Rewrite all the lines below with every "screenshot" swapped for "image" and nothing else changed. Leave the pictures out.

● ● ●

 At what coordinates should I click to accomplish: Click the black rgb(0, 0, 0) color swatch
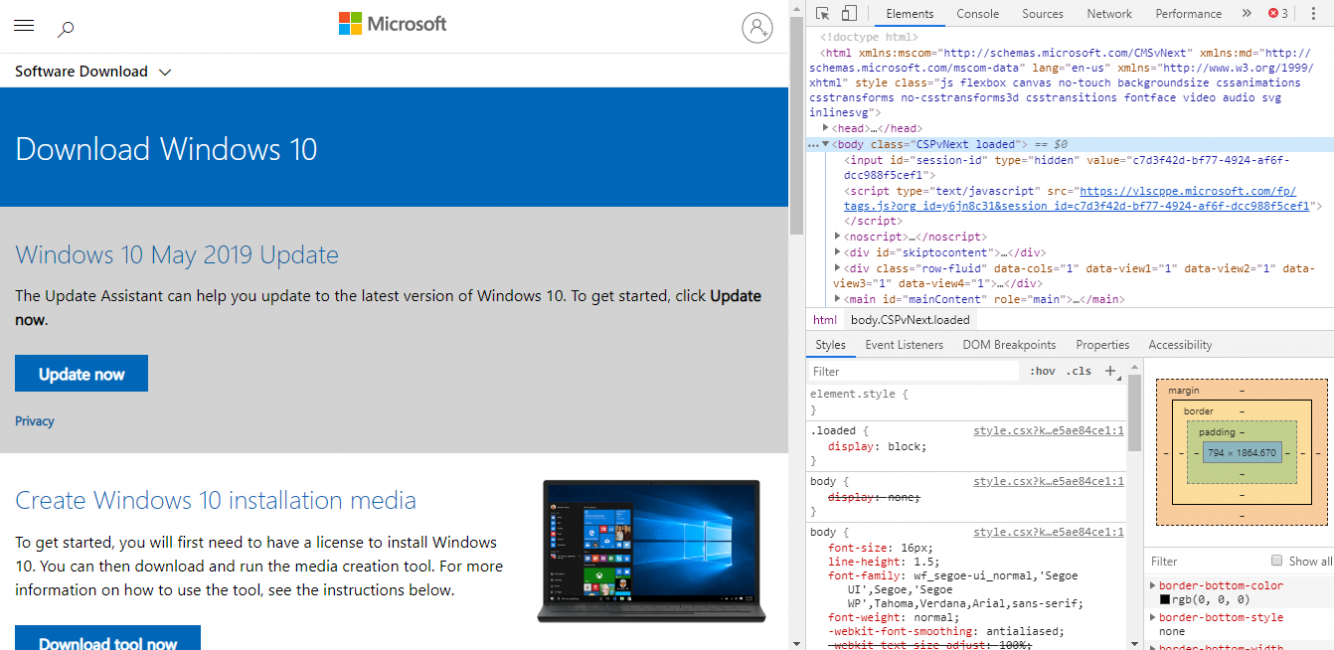tap(1164, 600)
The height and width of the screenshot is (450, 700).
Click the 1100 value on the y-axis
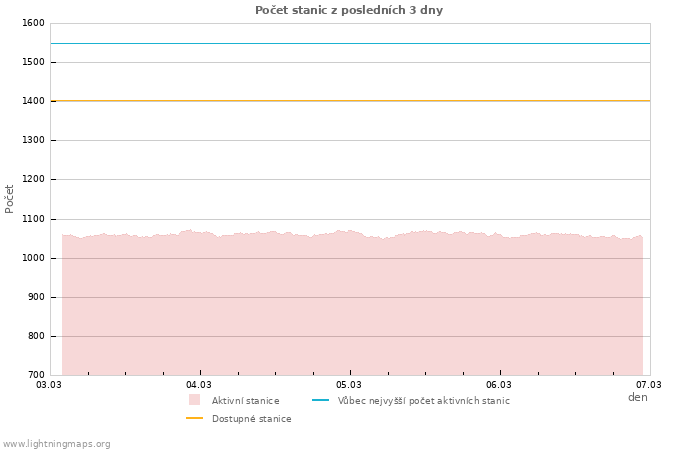click(x=32, y=219)
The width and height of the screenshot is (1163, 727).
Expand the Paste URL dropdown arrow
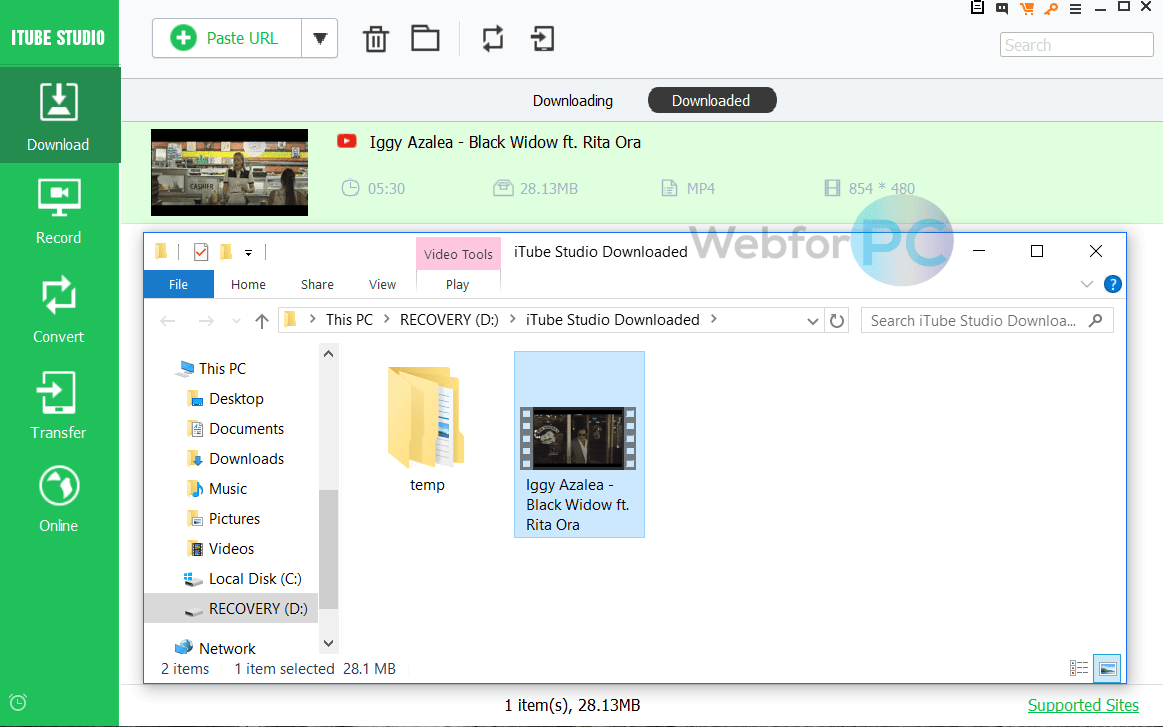(x=320, y=38)
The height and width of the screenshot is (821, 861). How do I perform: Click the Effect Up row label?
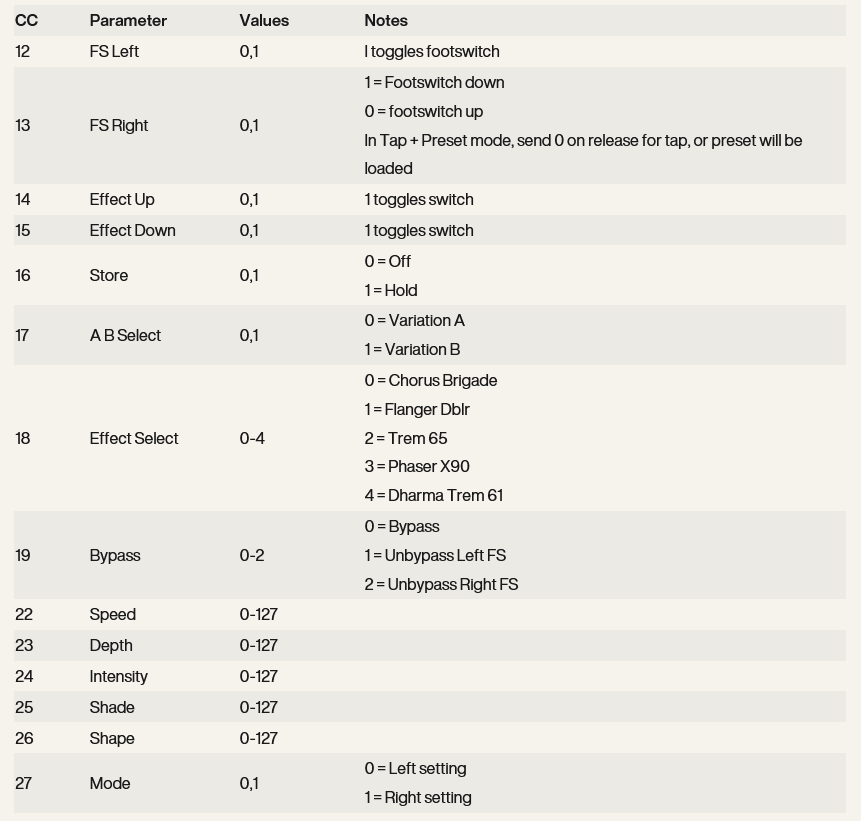pos(122,199)

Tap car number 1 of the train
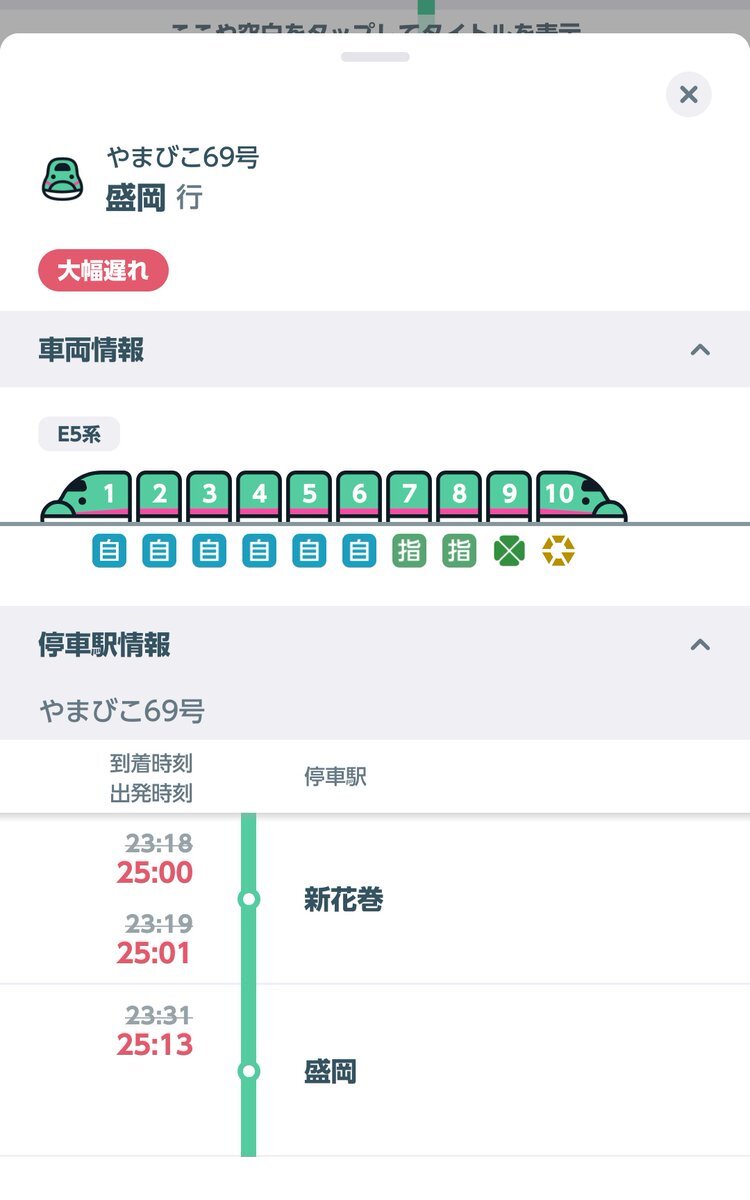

● ● ●

• **Answer**
 At what coordinates should I click to accomplish: Click the black rgb(0, 0, 0) color swatch
tap(1164, 600)
The height and width of the image is (450, 700).
Click the 1100 value on the y-axis
click(x=32, y=219)
The width and height of the image is (1163, 727).
Expand the Paste URL dropdown arrow
(x=320, y=38)
The height and width of the image is (821, 861). How do I perform: Click the Effect Up row label?
pos(122,199)

Tap car number 1 of the train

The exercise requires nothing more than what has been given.